With Deen, his beef (no pun intended) was her extravagant love of calories, butter, batter and all things fattening that contribute to the growing obesity population in the United States. This is a very serious problem in our country that overlaps with socio-economic and racial issues as well. Bourdain’s ire at Deen’s push for food that is obviously unhealthy could be seen as something admirable.
Or, he could be seen as a mean old grouch.
Don’t get me wrong – I love Anthony Bourdain’s crazy show No Reservations, and own the DVD’s and watch them like crazy (though I find the scripted “jokey” parts of the show to be really lame and hokey). I also read his books and except for the novels (which are pretty terrible), he’s an amazing food and travel writer – one of the best books I’ve ever read is A Cook’s Tour. Bourdain is exactly the kind of celebrity chef that’s needed on cooking television – his no-nonsense demeanor, coupled with his obvious love of food (not to mention the research his team does in preparation for a show) makes for fantastic television.

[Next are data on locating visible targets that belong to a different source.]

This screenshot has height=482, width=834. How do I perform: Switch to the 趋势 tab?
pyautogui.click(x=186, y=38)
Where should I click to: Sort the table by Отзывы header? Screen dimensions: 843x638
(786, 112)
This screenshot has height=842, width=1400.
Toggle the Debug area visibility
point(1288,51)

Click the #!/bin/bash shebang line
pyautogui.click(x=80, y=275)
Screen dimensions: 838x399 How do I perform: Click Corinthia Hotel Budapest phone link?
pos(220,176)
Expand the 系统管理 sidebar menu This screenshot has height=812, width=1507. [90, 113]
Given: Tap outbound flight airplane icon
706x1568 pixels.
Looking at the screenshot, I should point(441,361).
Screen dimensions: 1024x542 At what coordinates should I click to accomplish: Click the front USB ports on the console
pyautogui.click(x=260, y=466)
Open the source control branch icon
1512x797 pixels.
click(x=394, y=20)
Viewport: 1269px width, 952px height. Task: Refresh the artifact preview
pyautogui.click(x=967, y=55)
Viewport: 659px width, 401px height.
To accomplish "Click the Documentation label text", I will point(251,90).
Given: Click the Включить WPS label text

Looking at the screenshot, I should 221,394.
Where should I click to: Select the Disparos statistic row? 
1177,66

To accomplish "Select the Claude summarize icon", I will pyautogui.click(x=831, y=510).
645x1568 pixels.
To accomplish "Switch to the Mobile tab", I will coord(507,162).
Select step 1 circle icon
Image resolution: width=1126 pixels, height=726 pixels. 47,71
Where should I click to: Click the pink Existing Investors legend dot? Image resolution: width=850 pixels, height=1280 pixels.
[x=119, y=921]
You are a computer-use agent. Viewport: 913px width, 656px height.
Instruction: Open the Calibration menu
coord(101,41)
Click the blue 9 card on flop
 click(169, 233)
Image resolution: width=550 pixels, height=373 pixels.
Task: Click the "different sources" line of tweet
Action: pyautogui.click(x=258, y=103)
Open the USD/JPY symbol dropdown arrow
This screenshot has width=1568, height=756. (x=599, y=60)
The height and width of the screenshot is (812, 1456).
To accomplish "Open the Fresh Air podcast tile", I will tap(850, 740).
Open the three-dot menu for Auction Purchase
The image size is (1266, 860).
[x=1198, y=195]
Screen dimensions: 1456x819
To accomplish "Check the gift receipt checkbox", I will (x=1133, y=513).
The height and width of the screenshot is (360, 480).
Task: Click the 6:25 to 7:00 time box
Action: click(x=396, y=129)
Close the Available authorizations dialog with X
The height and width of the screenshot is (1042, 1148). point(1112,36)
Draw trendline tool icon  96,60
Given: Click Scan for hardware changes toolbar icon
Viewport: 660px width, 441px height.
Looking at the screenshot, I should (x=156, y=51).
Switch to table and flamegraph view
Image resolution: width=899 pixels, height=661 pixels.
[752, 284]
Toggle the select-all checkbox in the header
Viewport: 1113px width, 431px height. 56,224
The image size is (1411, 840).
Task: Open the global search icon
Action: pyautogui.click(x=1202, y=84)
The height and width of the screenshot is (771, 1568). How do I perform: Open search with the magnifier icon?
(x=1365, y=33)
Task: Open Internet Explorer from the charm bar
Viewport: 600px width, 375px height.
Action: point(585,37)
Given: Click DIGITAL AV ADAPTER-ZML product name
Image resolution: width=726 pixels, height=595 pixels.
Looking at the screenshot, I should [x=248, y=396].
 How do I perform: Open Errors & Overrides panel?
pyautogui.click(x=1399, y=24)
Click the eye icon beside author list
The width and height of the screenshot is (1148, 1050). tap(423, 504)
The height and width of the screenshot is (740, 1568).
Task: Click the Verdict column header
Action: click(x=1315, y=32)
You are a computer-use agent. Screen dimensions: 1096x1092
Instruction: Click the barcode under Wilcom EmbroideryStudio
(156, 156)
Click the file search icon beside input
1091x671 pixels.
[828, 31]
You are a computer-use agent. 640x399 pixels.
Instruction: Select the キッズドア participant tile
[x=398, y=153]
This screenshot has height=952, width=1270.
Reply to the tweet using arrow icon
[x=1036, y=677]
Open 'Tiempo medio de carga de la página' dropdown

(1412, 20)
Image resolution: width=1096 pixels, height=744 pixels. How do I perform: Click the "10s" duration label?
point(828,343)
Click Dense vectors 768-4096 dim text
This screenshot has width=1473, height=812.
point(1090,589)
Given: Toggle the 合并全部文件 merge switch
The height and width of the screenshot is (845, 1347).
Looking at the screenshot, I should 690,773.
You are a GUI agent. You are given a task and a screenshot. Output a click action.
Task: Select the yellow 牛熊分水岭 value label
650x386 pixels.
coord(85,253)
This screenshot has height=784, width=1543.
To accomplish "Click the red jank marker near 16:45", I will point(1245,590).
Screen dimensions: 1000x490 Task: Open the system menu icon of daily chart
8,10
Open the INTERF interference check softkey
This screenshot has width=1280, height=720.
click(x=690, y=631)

But then again, I also love me some Paula Deen. The woman loves butter, need I say more? I’ve watched her show as well and even if her recipes sometimes make my heart hurt just from watching them being made, I get what she’s doing. A lot of her food is Southern cooking or soul food and it’s a cultural thing – a very American slice of culture, and on a country that’s kinda low on home-grown culture, American cuisine should be celebrated. And in Deen’s defense, sometimes (rarely, but sometimes), if something is very rich even for her standards, she’ll let the audience know that her food isn’t for “everyday.”
I think Bourdain should criticize the way we eat, the way we market food, the way we feed our kids and the way we raise/grow our food. But there’s a way to do it without sounding really mean. And Paula Deen? She’s like someone’s lovely aunt, and sort of an easy target. His peppery assessments of Ray, Bobby Flay or Guy Fieri don’t as mean because Deen’s public persona of a kind, loving mother makes it seem like Bourdain’s being a bully.
I won’t declare a winner, because obviously both of them are winners. Dean gets to do the talk-show rounds, rally her soccer mom army and raise her ratings, while to Bourdain’s hipster and punk-rock Epicureans, he’ll always remain a lovable iconoclast.